Положив перо, Корсаков сцепил крупные волосатые руки и, пощёлкивая пальцами по косточкам, медленно сказал:

   — Хочу ненадолго вернуться к нашему разговору... Я вас не очень задерживаю, Михайла Юрьич?

   — Боже мой — нисколько! — мысленно ругнувшись, заверил Лермонтов.

   — Как-то мне довелось услышать фразу, сказанную одним вельможей из военных, — доверительно продолжал Корсаков, — кем, я полагаю, не важно. Этот вельможа сказал: «Каждый литератор — прирождённый заговорщик». Помню, в первый момент меня будто ошпарило — до того мне показалось это грубо. Но, раздумавшись, я должен был признать, что доля истины — и солидная доля! — он выставил заросший указательный палец, — в этом изречении есть. Нуте-ка, освободите от цензуры хоть того же Булгарина — ведь он постепенно до чёртиков допишется... Впрочем, что там Булгарин: он слишком уж благонамеренный, такие искренними не бывают, он-то, конечно, допишется... Но возьмите действительно благонамеренного, искренне преданного правительству литератора — так и тот тоже нет-нет да и оступится. Конь, как говорится, хоть и о четырёх ногах... И это — при цензуре. А отмените, повторяю, цензуру — увидите, что получится... Конечно, в государстве, достигшем высокой степени просвещения, цензура, может быть, и не нужна. Наше же отечество далеко от такого уровня, и нам необходимы некие умственные плотины, которые сдерживали бы напор неосновательных, а порой — безрассудных и даже пагубных мнений...

   — Ну, конечно, — нетерпеливо и легковесно подтвердил Лермонтов, поднимаясь и ища глазами стул, на который он, войдя, сбросил свою шинель...

Прощаясь, Корсаков встал из-за стола, почти вплотную подошёл к Лермонтову и, ожидая, пока он наденет шинель, смотрел на него серьёзно и доброжелательно.

От нетерпения Лермонтов не мог попасть в рукав, и Корсаков, протянув свою большую красную руку, помог ему. Когда Лермонтов взял со стола рукопись, Корсаков с необычной для себя краткостью сказал:

   — Это большая книга. Берегите свой талант, Михайла Юрьич...

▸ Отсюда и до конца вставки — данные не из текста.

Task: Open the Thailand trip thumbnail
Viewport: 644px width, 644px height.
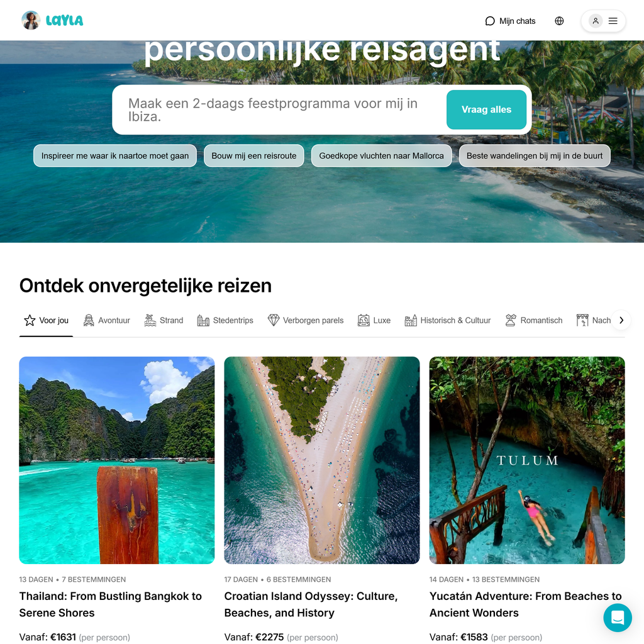Action: tap(116, 460)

В другое время и в другом настроении Лермонтов был бы польщён такими словами от человека, которого уважал (наверное, всё-таки умеренно) сам Пушкин. Но сейчас слова Корсакова, не причиняя, правда, досады Лермонтову, никак на него не действовали. Его переполняла беспокойная, щекочущая радость, и он уже не думал ни об аресте, ни о возможном суде, и даже мысль о бабушкиной болезни только слабо мерцала где-то в глубине его сознания.

Встряхнув протянутую руку Корсакова, Лермонтов, слегка удивившись себе, фамильярно-весело провёл рукой по лацкану корсаковского сюртука и, звеня шпорами, выбежал в коридор.

Только чуть понизив голос и продолжая бежать, легко и звонко подскакивая, он запел сочинённую тут же, на бегу, песенку, и сразу же к ней как-то сами собой подобрались слова чьей-то эпиграммы: «Просвещения «Маяк» — издаёт большой дурак — по прозванию Корсак...»

Корсаков был не только цензор, но и издатель нового журнала «Маяк» — говорили, скучного.

Неожиданно, словно пройдя сквозь стену, перед Лермонтовым появился старый чиновник, которого час назад он принял за служителя. Лермонтов осёкся, перестал напевать и пошёл шагом.

Но, кажется, было поздно: по смятенному выражению на лице чиновника ясно было, что он всё и видел и слышал.